Consignes écrites:
[A] Traduisez en anglais la phrase suivante du passage sur les CPVS et l'accueil policier des victimes : « Une victime de violences sexuelles en phase post-aiguë et non aigüe est toujours informée de la possibilité de déposer une plainte. »
[B] Prolongez le passage sur les CPVS et l'accueil policier des victimes en reprenant après sa dernière phrase.

Passage du texte:
****

En résumé, il ressort expressément de la loi que les services de police n'accompagnent à la structure CPVS et n'auditionnent dans une telle structure que les seules victimes de violences sexuelles en phase aigüe. Pour les victimes de violences sexuelles en phase post-aigüe et non aigüe qui se présentent auprès d'une structure CPVS, les services de police assurent la coordination et l'organisation d'une assistance policière en dehors de ladite structure. Une victime de violences sexuelles en phase post-aiguë et non aigüe est toujours informée de la possibilité de déposer une plainte. Par ailleurs, je rappelle que l'ensemble des policiers reçoivent des formations et ont accès à des outils d'information et de sensibilisation sur les violences liées au genre.

 

Certes, il convient de poursuivre les efforts en interne mais cela va clairement dans le bon sens. Nous poursuivrons donc nos efforts afin d'assurer systématiquement un accueil toujours meilleur de la victime de telles violences par les services de police, que l'on se trouve au sein d'un CPVS ou d'un commissariat ou encore en intervention policière.

 

Il me semble important d'indiquer qu'une évaluation scientifique effectuée par l'International Centre for Reproductive Health Belgium de l'Université de Gand confirmait déjà en 2018 que le modèle CPVS comme prévu à ce jour présente une valeur ajoutée significative pour la prise en charge de victimes de violences sexuelles.

 

Enfin, pour ce qui est de l'évaluation, vous aurez certainement vu dans la loi que cette mission est coordonnée et assurée par l'Institut pour l'égalité des femmes et des hommes. Les services de police y participeront le cas échéant.

 

18.03  Marie Meunier (PS): Monsieur le ministre, je vous remercie pour vos réponses.

 

Lorsque j'ai déposé mes questions, je ne savais pas que je devrais les poser les unes derrière les autres. Mais la problématique que je vous explique ici dépend aussi du financement.

 

Effectivement, comme vous l'avez indiqué, il existe différentes phases. Aujourd'hui, dans les faits, même si un détachement complémentaire est prévu dans la phase post-aigüe, la police n'intervient plus dans les CPVS parce qu'elle n'a plus les moyens d'y détacher du personnel complémentaire. Elle s'en tient stricto sensu à ce qui est écrit dans la loi.

****

Extrait de données:
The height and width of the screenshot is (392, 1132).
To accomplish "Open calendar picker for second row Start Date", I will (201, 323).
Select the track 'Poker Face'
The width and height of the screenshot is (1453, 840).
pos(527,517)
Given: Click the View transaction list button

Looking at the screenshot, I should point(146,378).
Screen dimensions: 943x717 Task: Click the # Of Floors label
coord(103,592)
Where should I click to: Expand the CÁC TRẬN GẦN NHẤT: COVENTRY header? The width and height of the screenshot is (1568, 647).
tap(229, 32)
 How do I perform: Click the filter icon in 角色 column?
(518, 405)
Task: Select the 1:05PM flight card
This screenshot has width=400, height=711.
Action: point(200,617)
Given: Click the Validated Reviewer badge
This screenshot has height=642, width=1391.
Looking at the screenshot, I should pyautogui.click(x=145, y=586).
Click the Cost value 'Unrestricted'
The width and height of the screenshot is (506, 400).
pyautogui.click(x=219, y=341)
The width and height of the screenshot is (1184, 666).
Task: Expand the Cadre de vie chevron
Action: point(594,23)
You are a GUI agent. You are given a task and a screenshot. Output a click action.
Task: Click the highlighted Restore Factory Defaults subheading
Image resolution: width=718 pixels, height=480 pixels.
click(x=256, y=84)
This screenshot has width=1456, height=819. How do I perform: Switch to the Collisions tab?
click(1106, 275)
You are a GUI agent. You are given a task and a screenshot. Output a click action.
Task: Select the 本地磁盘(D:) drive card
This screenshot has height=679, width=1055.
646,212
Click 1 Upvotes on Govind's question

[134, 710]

****

Réponses:
[A] A victim of sexual violence in the post-acute and non-acute phase is always informed of the possibility of filing a complaint.

[B]
 

Un travail est à effectuer pour augmenter ce délai dans l'intérêt des victimes. Nous avons maintenant le recul nécessaire lié à l'élaboration des CPVS. On sait que 80 % des victimes qui passent leurs portes déposent plainte. Un suivi de leur agression est fait. Ces outils permettent aux victimes de s'en sortir et sont positifs.

 

Il faut donner l'ensemble de ces moyens aux victimes pour qu'elles puissent déposer plainte et être suivies dans leur parcours. Vous vous en doutez, je serai fort attentive à la suite et je ne manquerai pas de vous revenir.

 

Het incident is gesloten.

L'incident est clos.

 

De voorzitter: Vraag nr. 56002913C van mevrouw Dedonder is omgezet in een schriftelijke vraag. Vraag nr. 56002985C van mevrouw De Vreese is eveneens omgezet in een schriftelijke vraag.

 

La question n° 56003042C de M. Patrick Prévot est sans objet car il est absent. Les questions jointes nos 56003079C et 56003080C de M. Hervé Cornillie sont sans objet car il est absent également.

 

19 Questions jointes de

- Éric Thiébaut à Bernard Quintin (Sécurité et Intérieur, chargé de Beliris) sur "Les feux de forêt" (56003204C)

- Simon Dethier à Bernard Quintin (Sécurité et Intérieur, chargé de Beliris) sur "La préparation et les équipements des secours face à l’augmentation du risque d’incendies de forêt" (56003583C)

19 Samengevoegde vragen van

- Éric Thiébaut aan Bernard Quintin (Veiligheid en Binnenlandse Zaken, belast met Beliris) over "Natuurbranden" (56003204C)

- Simon Dethier aan Bernard Quintin (Veiligheid en Binnenlandse Zaken, belast met Beliris) over "De voorbereiding en uitrusting v.d. hulpdiensten in het licht van het stijgende risico op bosbranden" (56003583C)

 

19.01  Éric Thiébaut (PS): Monsieur le ministre, sous la précédente législature, j'ai interrogé à de nombreuses reprises votre prédécesseuse concernant la préparation de nos services de secours et de la Protection civile à faire face aux catastrophes naturelles et, notamment, aux feux de forêt.

 

Si plusieurs investissements étaient planifiés dont l'achat d'hélicoptères, force est de constater que nos moyens semblent insuffisants face à un risque qui deviendra toujours plus critique sous l'effet du dérèglement climatique.

 

Mes inquiétudes sont confirmées par un rapport du Centre d'analyse des risques climatiques (Cerac) dont Le Soir s'est fait l'écho.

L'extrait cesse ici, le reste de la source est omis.